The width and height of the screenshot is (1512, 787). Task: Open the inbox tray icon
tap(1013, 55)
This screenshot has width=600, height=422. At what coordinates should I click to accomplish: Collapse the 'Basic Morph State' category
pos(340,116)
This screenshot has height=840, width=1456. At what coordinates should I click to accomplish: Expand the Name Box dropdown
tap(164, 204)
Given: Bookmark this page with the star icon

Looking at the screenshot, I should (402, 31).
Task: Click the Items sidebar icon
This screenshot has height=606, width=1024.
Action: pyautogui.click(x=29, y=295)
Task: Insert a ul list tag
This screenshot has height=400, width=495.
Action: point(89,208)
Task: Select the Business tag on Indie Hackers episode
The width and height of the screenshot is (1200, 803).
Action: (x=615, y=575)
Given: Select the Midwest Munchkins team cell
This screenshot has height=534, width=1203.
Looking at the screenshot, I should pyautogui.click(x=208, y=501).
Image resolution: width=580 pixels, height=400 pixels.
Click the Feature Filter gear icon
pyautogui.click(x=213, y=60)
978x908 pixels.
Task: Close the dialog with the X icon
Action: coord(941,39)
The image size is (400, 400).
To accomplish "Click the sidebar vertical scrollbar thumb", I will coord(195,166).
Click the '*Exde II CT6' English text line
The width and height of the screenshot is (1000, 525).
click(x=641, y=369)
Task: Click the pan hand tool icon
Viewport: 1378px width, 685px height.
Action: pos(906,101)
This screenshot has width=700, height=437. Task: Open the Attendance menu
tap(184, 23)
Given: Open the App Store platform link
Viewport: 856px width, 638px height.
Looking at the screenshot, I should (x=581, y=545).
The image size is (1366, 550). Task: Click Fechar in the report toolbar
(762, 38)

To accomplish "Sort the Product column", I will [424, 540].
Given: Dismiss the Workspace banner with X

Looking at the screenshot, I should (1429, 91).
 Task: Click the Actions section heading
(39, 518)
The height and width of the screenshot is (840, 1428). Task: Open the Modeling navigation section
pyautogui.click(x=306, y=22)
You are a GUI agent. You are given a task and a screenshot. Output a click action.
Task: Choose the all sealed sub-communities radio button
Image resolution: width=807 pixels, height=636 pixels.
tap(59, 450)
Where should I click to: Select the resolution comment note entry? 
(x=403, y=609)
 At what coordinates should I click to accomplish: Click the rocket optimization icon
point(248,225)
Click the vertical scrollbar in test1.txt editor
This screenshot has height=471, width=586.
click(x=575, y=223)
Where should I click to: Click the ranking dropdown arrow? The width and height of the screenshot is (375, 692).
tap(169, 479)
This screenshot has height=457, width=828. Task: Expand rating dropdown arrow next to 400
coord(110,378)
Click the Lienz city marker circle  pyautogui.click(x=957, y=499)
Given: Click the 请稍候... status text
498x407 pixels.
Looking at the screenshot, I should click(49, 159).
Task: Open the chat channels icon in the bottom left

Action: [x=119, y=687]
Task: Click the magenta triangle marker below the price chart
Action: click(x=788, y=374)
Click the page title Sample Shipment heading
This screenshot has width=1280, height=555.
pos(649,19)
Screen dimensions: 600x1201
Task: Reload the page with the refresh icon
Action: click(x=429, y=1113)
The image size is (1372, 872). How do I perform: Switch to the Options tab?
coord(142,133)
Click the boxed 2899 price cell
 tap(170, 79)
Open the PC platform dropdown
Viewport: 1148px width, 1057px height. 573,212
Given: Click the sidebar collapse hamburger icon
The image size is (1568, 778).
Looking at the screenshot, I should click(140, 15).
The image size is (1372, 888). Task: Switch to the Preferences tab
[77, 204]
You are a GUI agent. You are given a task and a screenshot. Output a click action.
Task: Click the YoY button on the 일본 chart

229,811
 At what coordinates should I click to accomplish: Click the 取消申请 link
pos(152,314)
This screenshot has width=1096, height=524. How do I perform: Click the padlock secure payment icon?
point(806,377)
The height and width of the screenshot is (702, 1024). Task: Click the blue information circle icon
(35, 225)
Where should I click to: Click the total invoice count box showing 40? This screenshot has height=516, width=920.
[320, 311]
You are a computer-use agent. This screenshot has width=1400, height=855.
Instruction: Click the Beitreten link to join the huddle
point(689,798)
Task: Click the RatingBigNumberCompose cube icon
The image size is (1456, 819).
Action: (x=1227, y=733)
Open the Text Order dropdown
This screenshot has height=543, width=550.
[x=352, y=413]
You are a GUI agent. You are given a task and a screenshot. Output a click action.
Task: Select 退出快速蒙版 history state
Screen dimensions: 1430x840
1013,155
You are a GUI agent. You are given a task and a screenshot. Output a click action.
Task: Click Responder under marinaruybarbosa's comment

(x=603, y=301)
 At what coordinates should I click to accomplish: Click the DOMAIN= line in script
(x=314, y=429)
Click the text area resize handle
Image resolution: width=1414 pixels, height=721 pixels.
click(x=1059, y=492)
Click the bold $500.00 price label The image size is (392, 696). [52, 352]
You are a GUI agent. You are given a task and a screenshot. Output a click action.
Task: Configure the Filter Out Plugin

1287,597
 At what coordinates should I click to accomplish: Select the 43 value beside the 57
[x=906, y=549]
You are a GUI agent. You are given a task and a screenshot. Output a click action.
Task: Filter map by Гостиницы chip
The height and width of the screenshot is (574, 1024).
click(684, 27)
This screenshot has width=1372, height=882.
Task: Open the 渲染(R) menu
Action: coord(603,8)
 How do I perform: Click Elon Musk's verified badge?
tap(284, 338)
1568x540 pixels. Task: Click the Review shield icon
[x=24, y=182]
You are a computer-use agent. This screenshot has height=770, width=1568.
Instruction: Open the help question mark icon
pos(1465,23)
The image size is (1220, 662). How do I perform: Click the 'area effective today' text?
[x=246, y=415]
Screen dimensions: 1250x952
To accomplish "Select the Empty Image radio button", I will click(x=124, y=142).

* * * * * * *

Stated task:
Please return each line of the material above that contains the word "scrollbar", copied in full.

Output for this exercise:
To accomplish "Click the sidebar vertical scrollbar thumb", I will coord(195,166).
Click the vertical scrollbar in test1.txt editor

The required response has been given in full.